Pero tan importante como los recursos asignados es garantizar su uso oportuno, productivo, transparente y probo. Y en eso creo que no hemos avanzado casi nada (si es que no hemos retrocedido). Salvo en ámbitos específicos, ni siquiera se ha esbozado una gran reforma del Estado para que lo anterior sea posible. Se requiere coraje y visión, cuando la gran mayoría de nuestros políticos vive en el cortoplacismo, la mediocridad y la demagogia. Y, en honor a la verdad, no veo en el borroso horizonte político hacia el 2021 que esto vaya a cambiar.
El otro gran sueño es el de contar con instituciones republicanas y democráticas que nos igualen, esta vez como ciudadanos. Unas que no estén penetradas por la corrupción o dominadas por la desidia. Que no dependan de personajes que se sienten providenciales. Que vayan sentando precedentes de buen gobierno.
Para avanzar en esta aspiración fue clave que se descubrieran a ‘Los cuellos blancos del puerto’; que fue la gota que derramó el vaso. Nauseados, amplios sectores de la población se convencieron de su urgencia. Al punto de que, hace un par de años, parecía que las reformas de la política y de la justicia serían el legado de esta generación para el bicentenario.
Es triste decirlo, pero ello no está ocurriendo. Es evidente que la historia se repite en el Congreso, en donde la gran mayoría es un ejemplo perfecto de lo que no debe de ser el manejo de lo público. Los congresistas actuales repiten los peores vicios de sus antecesores y hasta agregan nuevos. En sus manos quedaron los cambios que se necesitaban y que ya no se pueden dar: bicameralidad, primarias abiertas para democratizar la vida política y evitar decenas de logos inútiles en la cédula final, entre otros.
Hay otras modificaciones aún pendientes de decisión, pero soy escéptico de que, pese a la perseverancia de unos pocos, se logre eliminar el voto preferencial. Incluso la norma que impide la postulación de condenados en primera instancia está en veremos (viendo algunos prontuarios es fácil entender el porqué). Y queda por conocer si el pleno aprobará controles más efectivos para la financiación de las campañas políticas.
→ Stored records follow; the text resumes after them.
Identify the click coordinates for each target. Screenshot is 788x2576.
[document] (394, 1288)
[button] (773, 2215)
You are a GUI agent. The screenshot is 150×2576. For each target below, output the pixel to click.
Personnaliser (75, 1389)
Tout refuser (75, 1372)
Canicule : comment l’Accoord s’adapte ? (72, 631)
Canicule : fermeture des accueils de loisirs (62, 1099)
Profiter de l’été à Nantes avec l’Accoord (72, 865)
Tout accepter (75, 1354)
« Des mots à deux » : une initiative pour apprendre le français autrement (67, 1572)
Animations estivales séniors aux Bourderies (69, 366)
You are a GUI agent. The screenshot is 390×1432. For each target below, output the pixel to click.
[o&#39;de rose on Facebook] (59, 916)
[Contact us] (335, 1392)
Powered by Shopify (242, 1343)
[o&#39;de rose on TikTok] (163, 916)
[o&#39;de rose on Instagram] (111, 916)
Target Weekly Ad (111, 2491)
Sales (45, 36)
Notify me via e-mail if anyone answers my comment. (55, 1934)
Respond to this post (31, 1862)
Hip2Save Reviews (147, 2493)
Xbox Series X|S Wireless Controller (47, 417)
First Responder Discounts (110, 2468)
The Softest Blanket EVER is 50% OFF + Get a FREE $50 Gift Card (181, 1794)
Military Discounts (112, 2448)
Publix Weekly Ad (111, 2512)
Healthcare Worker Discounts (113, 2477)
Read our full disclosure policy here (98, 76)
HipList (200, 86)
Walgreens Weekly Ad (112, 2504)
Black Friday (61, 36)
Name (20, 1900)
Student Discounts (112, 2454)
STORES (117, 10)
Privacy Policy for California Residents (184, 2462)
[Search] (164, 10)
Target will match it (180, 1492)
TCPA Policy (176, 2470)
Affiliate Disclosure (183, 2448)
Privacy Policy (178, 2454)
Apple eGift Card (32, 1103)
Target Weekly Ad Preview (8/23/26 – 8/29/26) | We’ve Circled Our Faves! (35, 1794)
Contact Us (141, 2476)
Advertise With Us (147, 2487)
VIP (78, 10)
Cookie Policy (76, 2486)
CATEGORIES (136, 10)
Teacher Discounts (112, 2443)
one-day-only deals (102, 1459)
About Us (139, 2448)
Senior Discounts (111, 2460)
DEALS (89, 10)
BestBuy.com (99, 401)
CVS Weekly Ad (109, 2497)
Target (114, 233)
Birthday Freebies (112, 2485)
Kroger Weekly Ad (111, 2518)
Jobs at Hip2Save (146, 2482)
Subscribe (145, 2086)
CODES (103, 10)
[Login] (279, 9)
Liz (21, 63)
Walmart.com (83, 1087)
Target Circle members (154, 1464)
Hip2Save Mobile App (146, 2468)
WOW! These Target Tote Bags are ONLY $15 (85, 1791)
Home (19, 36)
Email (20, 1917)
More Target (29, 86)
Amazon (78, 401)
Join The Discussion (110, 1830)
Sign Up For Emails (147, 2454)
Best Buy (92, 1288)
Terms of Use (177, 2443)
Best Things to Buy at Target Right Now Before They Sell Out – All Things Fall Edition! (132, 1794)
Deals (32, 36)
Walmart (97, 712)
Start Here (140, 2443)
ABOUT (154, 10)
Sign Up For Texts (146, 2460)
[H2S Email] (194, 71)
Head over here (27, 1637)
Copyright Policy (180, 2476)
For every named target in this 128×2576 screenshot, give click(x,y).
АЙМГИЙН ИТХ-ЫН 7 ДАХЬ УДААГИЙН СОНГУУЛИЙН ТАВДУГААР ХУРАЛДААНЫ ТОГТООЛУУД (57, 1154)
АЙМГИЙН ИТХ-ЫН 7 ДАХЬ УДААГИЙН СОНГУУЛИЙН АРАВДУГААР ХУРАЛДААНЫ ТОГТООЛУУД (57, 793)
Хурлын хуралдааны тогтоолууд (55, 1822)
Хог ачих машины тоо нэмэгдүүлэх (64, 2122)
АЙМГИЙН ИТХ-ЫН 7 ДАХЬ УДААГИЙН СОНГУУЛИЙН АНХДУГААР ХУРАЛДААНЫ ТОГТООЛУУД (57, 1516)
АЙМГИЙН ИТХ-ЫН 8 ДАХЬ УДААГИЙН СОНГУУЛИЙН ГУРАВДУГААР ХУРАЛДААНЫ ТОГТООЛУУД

A esto, sumémosle que, salvo Reniec, las otras instituciones que se encargarán de garantizar nuestro derecho a elegir cargan con una tremenda mochila. La ONPE –que ojalá su nuevo titular pueda regenerar– permitió, según las investigaciones fiscales, la influencia de ‘Los cuellos blancos del puerto’ para, entre otras cosas, inscribir fraudulentamente a Podemos Perú; un “partido” cuyos congresistas fungen hoy como justicieros y que hasta cuenta con candidato presidencial (si es que no es condenado por homicidio). Además, decisiones claves del Jurado Nacional de Elecciones (JNE) en la campaña del 2016 habrían sido tomadas en base a coimas que no se pagaron; o, eventualmente, que sí.
En el caso de las instituciones del sistema de justicia me concentro, por su actualidad, en el Tribunal Constitucional (TC). No ha sido esta una institución exenta de controversias ni de sospechas de favoritismos, pero ahora este Congreso debe elegir a seis de sus siete miembros. Pese a que hay una norma para hacerlo mejor, los que tienen que aplicarla no lo son. Basta con citar al congresista José Luna Morales –que, junto con Cecilia García (“chapa tu choro” y “quema tu banco”), son baluartes del ya mencionado Podemos Perú–, quien ha declarado hace poco: “no vamos a permitir que siete magistrados elegidos a dedo decidan la vida o la muerte de millones de peruanos que sufren las malas decisiones de este gobierno”. Léase: “vamos a poner magistrados que hagan lo que nosotros queremos”.
¡Qué lucha cuesta arriba por construir país! Pero no queda de otra, sino seguir bregando.